I can't thank you all enough!
I ended up going with the awk script suggested by Otheus above ... I was so amazed at the speed I felt obligated to check the result with an alternative method - and the result was indeed verified.
My box has 6GB of memory BTW - but it would appear that my gawk has a 1.5GB limit (either compiled in or part of the OS - but in either event I don't think I can change it). The limit is approached when the size of FILE1 approaches 1.5GB ... for larger files I split the input file and ran it against each of the parts.

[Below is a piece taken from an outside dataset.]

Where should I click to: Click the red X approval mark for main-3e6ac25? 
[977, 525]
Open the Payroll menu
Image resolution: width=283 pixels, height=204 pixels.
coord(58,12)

The size of FILE2 does not play into the amount of memory required by the awk program. Your awk may have a different limit which you'll discover if it is an issue.
FILE1: START.100K
66,831,529 bytes with 100K lines (yes - my data is actually 600+ bytes/record)
FILE2: REF.1M
648,903,713 bytes with 1M lines - obviously similar data
Quote:
time (awk ' NR==FNR { A[$0]=1; next; }
{ if ($0 in A) { A[$0]=0; } }
END { for (k in A) { if (A[k]==1) { print k; } } } ' $FILE1 $FILE2 > $FILE3 )
real 0m23.323s !!!!
user 0m11.484s
sys 0m8.233s
AND THE OUTPUT IS:
48295948 bytes with 71,836 lines - i.e. there were 71,836 lines of the 100K lines that did NOT appear in the 1M line file.